Google Site Speed Plug-in to Optimize Your Load Time
The time it takes for your site to load once someone clicks a link to visit is a surprisingly important factor for both SEO and for usability. Many users will begin to bounce away if it takes longer than a second, and if it stretches beyond two or three, your bounce rate becomes enormous. If you want to keep users on your site, you need to make sure everything loads as quickly as possible. You can’t just be satisfied with a one second load time in local tests; remember that users have to deal with a connection funneled through any number of pipelines and servers, the aging American web infrastructure and their own home networks and computers. There is a huge array of obstacles between you and site speed, and you can only deal with some of them.
Google’s Site Speed Tools
Google’s pagespeed tools are varied and robust. You have:
- PageSpeed Insights online; an online scan of a site’s speed.
- The Google PageSpeed Insights Chrome Extension, which adds on to Chrome to give you running statistics about the site speed of any page you’re on.
- The PageSpeed Module, which runs on a server and automatically realigns certain site elements for maximum speed.
- Google’s PageSpeed Insights WordPress Plugin, which provides access to various PageSpeed features on WordPress, to help optimize a WP blog.
How can you use these tools, what can you learn and how you can increase your page speeds?
In general, the process you’ll use is simple; run the plugin and view the report. Each potential issue will be rated green, yellow or red. Green is no issue found, which is good; you’re fine. Yellow are issues that have minor effects on your site speed, but aren’t important enough to go all out fixing unless they only take minor effort. Red are major issues that have a noticeable impact on your site speed, and should be fixed as soon as possible.
Possible Issues and Optimizations
Here are some of the possible issues that may come up, and ideas you can use to try to fix them.
Image size and format. You’ll generally want to stick with jpg, gif or png images, saved optimized as much as possible without sacrificing image quality. Never use code to resize an image to be smaller; it still loads full size, so you save no speed. You can use tools like Smush.it to crunch your images down without a large quality loss. As far as content goes, avoid too much text in images. Whenever you can use text, even if you’re using a fancy font, use text. Images take far longer to load.
Plugins. This is particularly an issue with old sites, though some new sites with inexperienced webmasters don’t know how to use plugins properly.
• Remove any plugins you’re not using or are using only very infrequently.
• Remove and plugins that haven’t been updated in a while; this can be a security risk.
• Minimize the number of plugins you use.
• Try to choose streamlined plugins rather than versions with more bloat and features you don’t need.
Scripts. Avoid using any sort of scripting on the page if you can serve it remotely.
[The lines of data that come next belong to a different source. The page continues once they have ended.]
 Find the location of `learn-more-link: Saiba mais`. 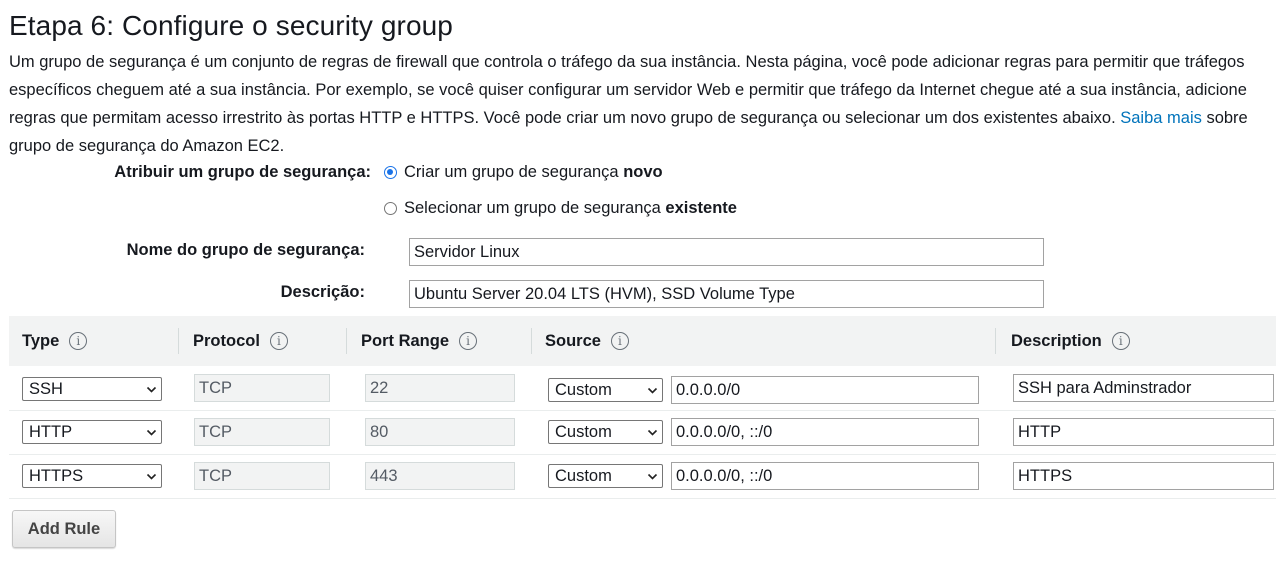

learn-more-link: Saiba mais is located at coordinates (1161, 118).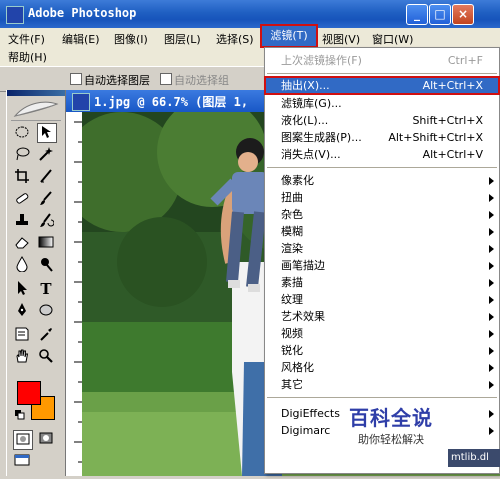 This screenshot has height=479, width=500. Describe the element at coordinates (26, 39) in the screenshot. I see `menu-file: 文件(F)` at that location.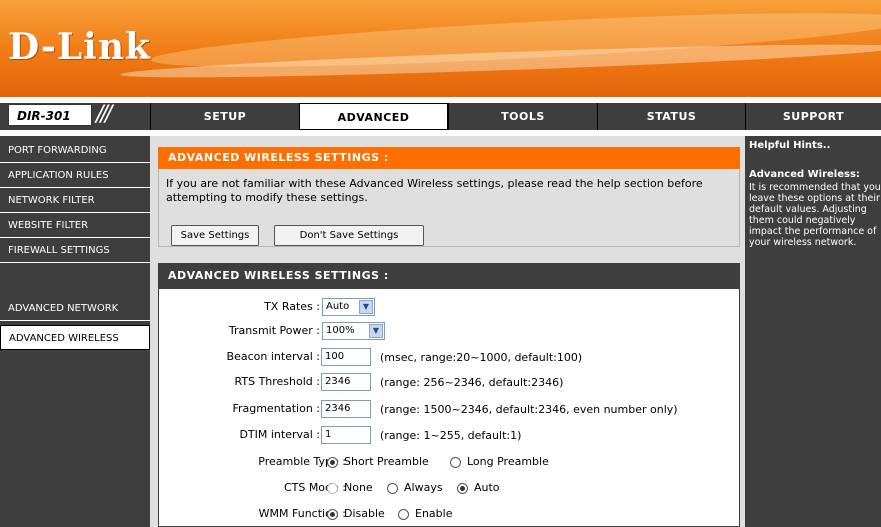  I want to click on rts-threshold-label: RTS Threshold :, so click(277, 382). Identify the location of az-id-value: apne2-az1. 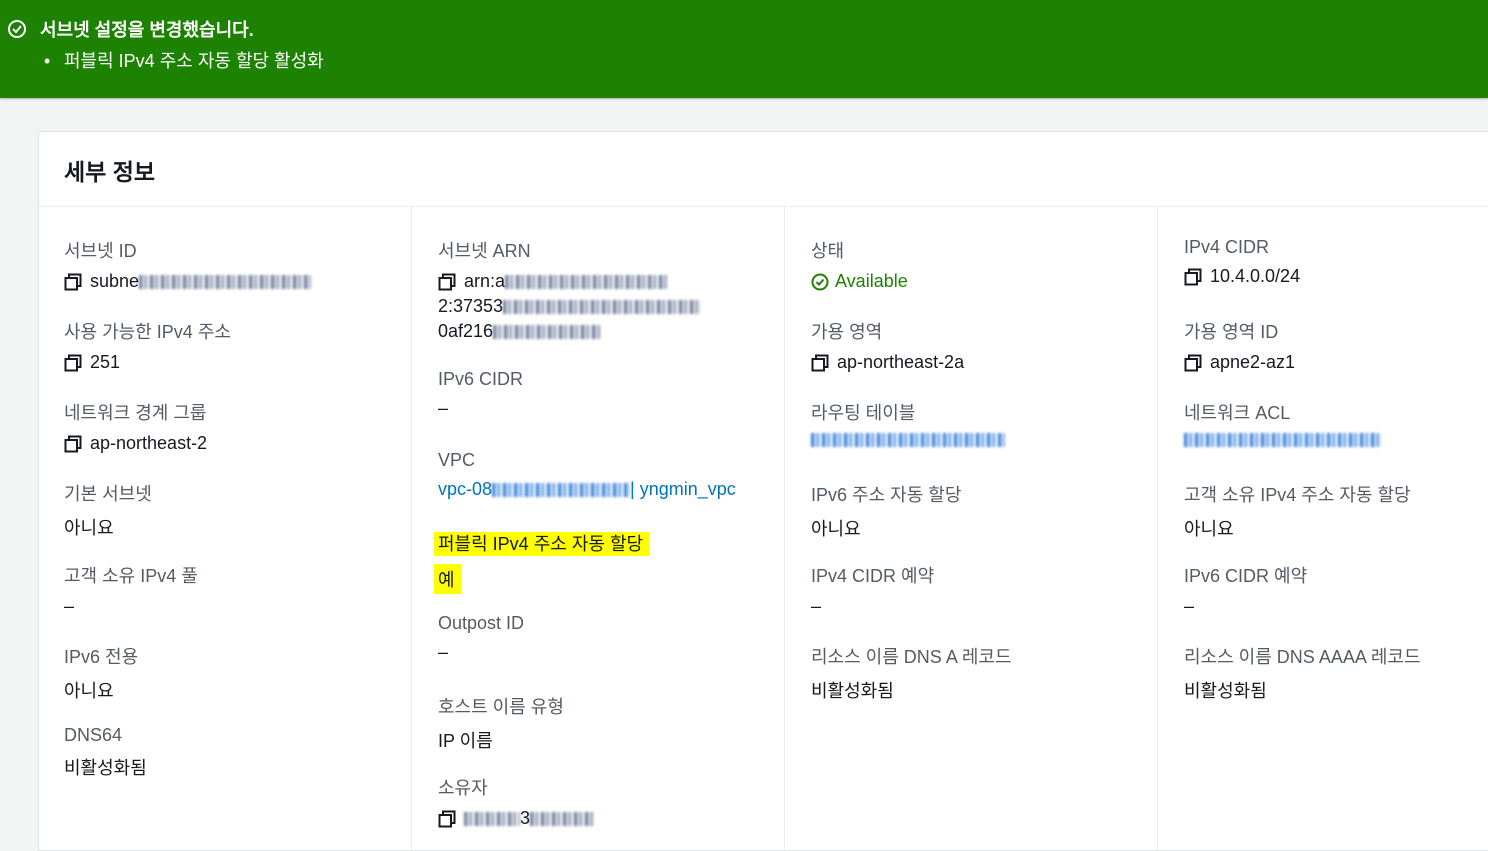
(1253, 362). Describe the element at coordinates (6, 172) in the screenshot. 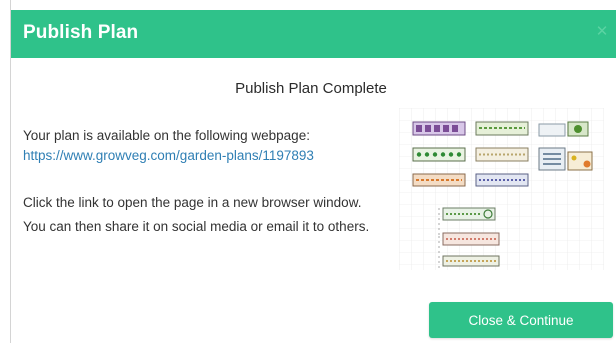

I see `background-frame` at that location.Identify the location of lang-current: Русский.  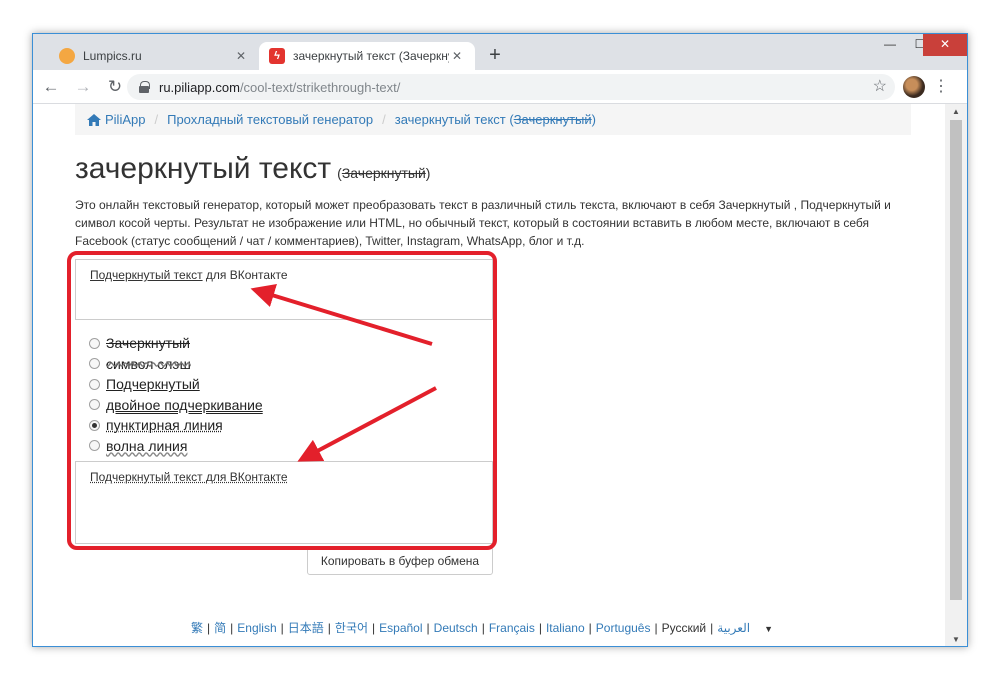
(684, 628).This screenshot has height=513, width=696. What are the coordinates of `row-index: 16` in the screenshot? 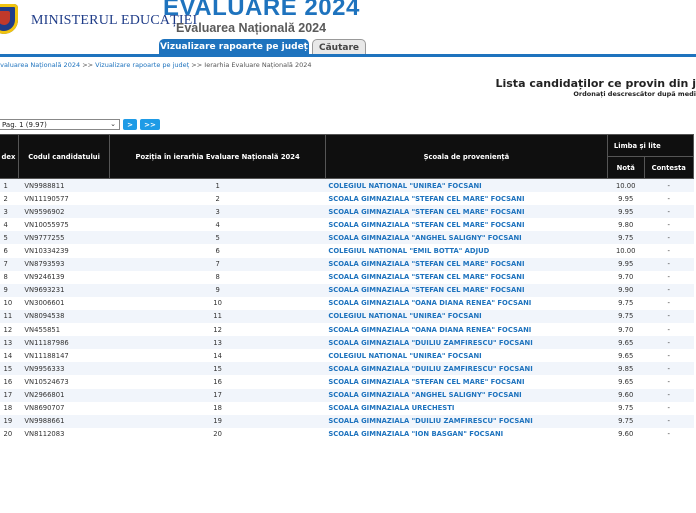 It's located at (10, 382).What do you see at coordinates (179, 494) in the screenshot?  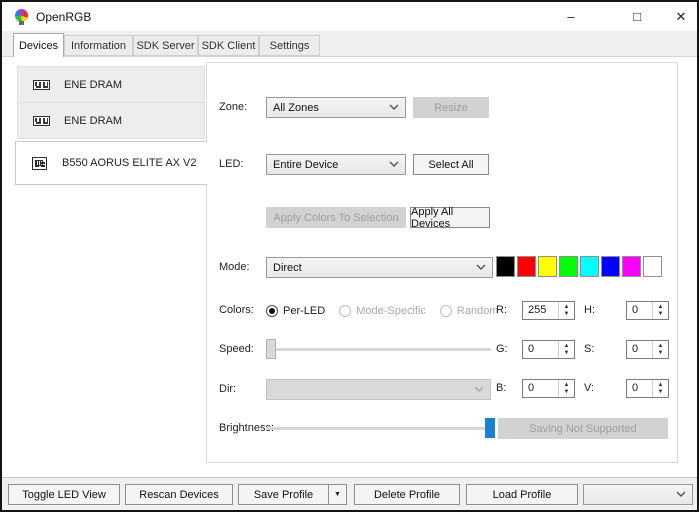 I see `rescan-devices-button: Rescan Devices` at bounding box center [179, 494].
Javascript and CSS both allow you to run scripts from external files, which speeds up individual page loads significantly. You can use a minification tool such as JSMin to help crunch down the size of scripts, so they run faster and more efficiently.
Caching. WordPress has a very robust caching plugin available that helps reduce load by caching files once they have been loaded once by a user. Without smart caching, every individual page load is a slow load of every page element.
Code. This is an advanced tip you should only use if you understand website code; otherwise, talk with your web developer. Old sites or poorly coded sites tend to have extraneous HTML and CSS buried in the code of each page, doing nothing. This is also a common problem when using a stock CMS. Strip as much extraneous code out as possible. Warning; never remove code without a backup, and never remove code if you don’t know what it does. You never know what might break or what might rely on that code.
Analytics. There are hundreds of plugins, code snippets and software suites available to help monitor and analyze different aspects of your site. Try to only use one or two of these at a time. Minimize the amount of tracking code that loads when a user loads a page. Some, such as heatmaps, can be used for temporary studies and then removed when they are no longer in active use.
Hosting. Sometimes, the biggest factor holding you back is your web host. You may be able to adjust some server configurations, such as using GET instead of POST. Other issues cannot be solved on your end; they come from using virtual space on a shared server. If your business can support it, move to a faster, more scalable web hosting solution.
Themes. If you’re using WordPress, there are a wide variety of themes available for use. Some of them are designed with functionality and features in mind. Others are designed for speed. Try the Schema theme for the absolute fastest theme available, or just pick something faster than what you’re using now.
Content delivery. Using a CDN, or content delivery network, will distribute some of the load from your server to other servers designed to serve media quickly. If you find that loading images and scripts takes a long time on your server, you can outsource their loading through a CDN. CDNs are not for everyone; they limit how much HTTPS you can use, for one thing. Investigate thoroughly before diving into using a CDN.
Expires. The Expires header is a way you tell client browsers when a cached element expires and should be downloaded again. Setting an expires header for several days, or even up to a month, ensures that static elements such as your scripts and logo are almost never re-downloaded unnecessarily.
Comments. Using a third party comments plugin set to load in an iframe will ensure that the comments load later, and do not hamper your initial site load.